## Records shown
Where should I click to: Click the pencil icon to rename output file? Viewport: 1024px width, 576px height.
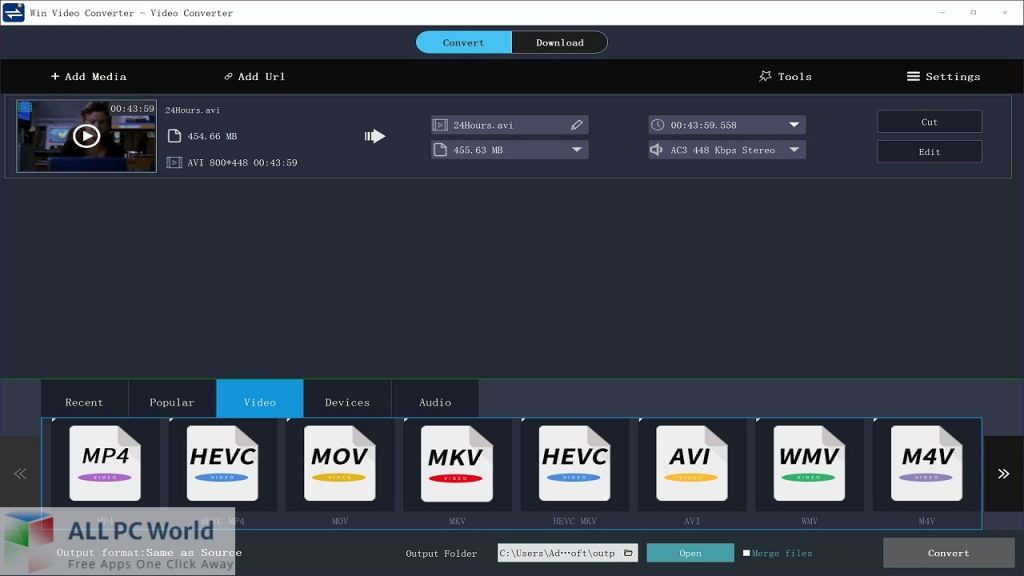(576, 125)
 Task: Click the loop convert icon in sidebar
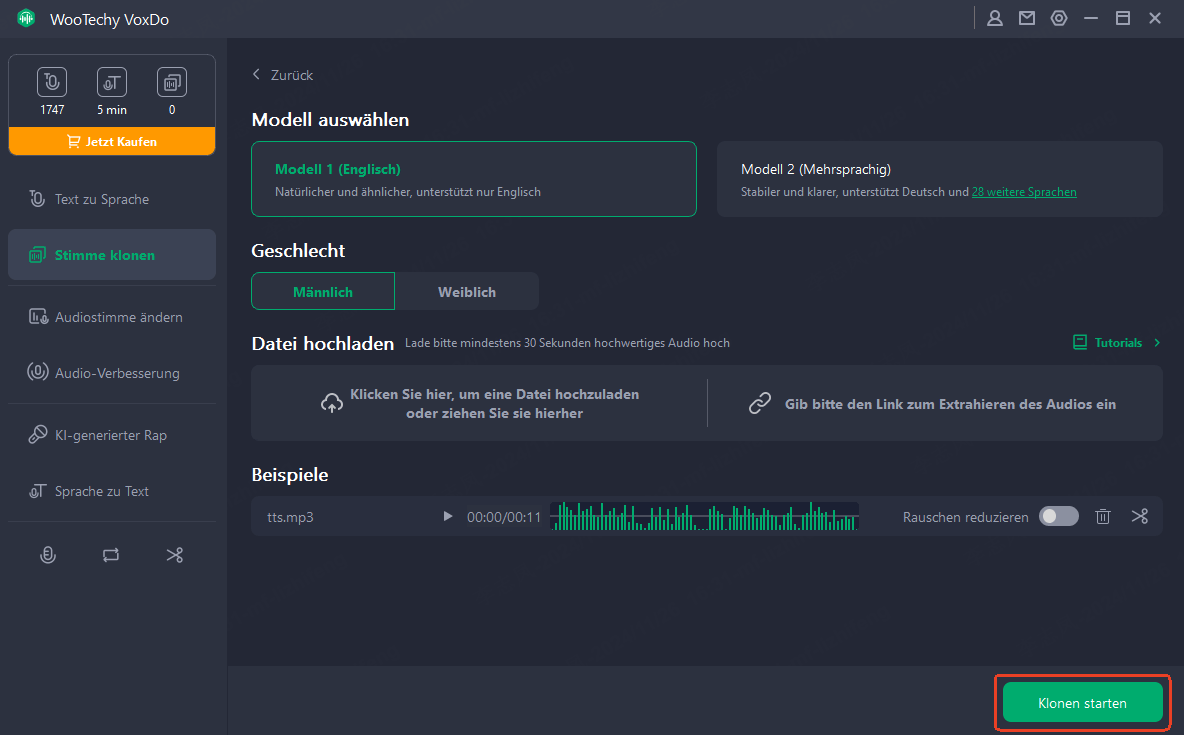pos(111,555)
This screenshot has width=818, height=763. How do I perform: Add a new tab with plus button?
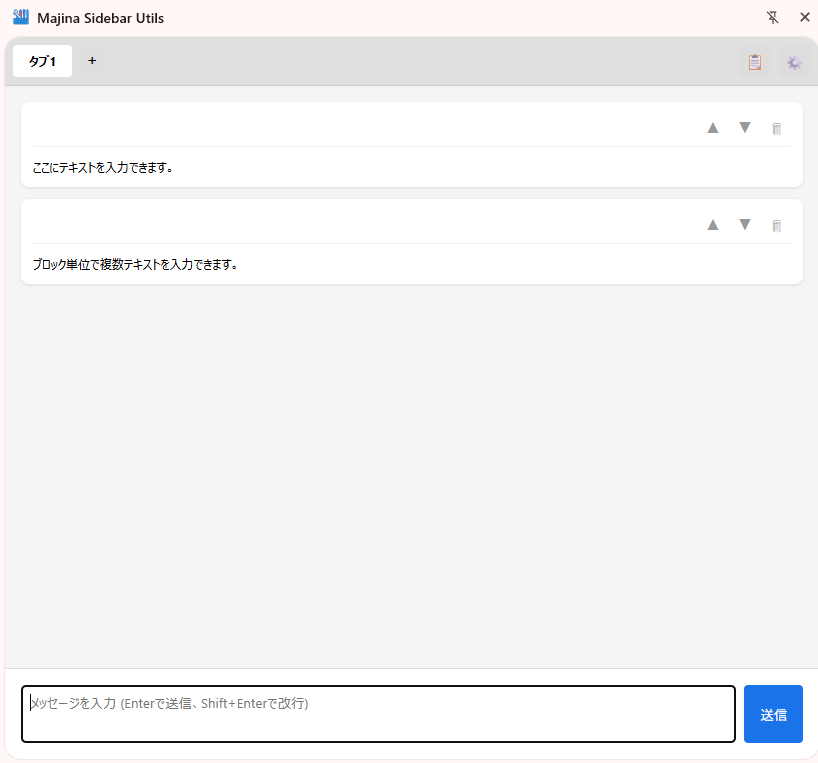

## What to produce
Each line of the data above must be reproduced as written. Skip the pictures.

## Reply
Where should I click to: Click the pencil icon to rename output file? Viewport: 1024px width, 576px height.
(576, 125)
 Task: Click the loop convert icon in sidebar
pos(111,555)
This screenshot has width=818, height=763. How do I perform: Add a new tab with plus button?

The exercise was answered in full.